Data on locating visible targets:
####
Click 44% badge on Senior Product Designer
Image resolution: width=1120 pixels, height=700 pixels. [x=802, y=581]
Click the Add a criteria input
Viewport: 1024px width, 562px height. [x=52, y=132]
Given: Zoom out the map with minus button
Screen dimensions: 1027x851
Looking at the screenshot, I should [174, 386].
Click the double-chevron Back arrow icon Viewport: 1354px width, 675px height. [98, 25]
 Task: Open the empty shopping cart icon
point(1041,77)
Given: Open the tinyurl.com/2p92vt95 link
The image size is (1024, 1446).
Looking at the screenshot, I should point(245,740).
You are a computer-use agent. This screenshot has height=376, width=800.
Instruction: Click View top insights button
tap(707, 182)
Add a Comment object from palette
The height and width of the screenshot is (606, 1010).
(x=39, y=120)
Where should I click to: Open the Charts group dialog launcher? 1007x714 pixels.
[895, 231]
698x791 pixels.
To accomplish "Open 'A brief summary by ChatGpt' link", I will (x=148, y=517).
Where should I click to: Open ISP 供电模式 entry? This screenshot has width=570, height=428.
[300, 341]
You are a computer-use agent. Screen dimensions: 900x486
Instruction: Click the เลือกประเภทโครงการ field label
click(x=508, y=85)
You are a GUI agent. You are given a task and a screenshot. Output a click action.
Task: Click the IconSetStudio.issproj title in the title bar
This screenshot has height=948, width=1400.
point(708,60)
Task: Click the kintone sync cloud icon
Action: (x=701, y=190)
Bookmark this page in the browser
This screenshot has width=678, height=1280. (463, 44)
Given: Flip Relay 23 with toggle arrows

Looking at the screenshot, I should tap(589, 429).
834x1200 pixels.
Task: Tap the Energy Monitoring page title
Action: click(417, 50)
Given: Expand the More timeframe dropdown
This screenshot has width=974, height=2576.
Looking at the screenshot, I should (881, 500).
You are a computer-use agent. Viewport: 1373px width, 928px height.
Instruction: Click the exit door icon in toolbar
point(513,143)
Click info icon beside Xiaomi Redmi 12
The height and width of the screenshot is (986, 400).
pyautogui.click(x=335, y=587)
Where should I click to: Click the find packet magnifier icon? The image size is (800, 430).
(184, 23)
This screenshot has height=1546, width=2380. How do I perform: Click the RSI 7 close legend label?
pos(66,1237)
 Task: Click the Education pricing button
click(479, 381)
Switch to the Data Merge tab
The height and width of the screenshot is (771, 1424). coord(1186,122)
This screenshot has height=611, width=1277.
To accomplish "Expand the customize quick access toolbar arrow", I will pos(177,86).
####
Report every line of the data above that contains the string "Instruction", treating uppercase and lowercase letters as distinct.

=== Correct output ===
Instruction: Click View top insights button
Instruction: Click the เลือกประเภทโครงการ field label
Instruction: Click the exit door icon in toolbar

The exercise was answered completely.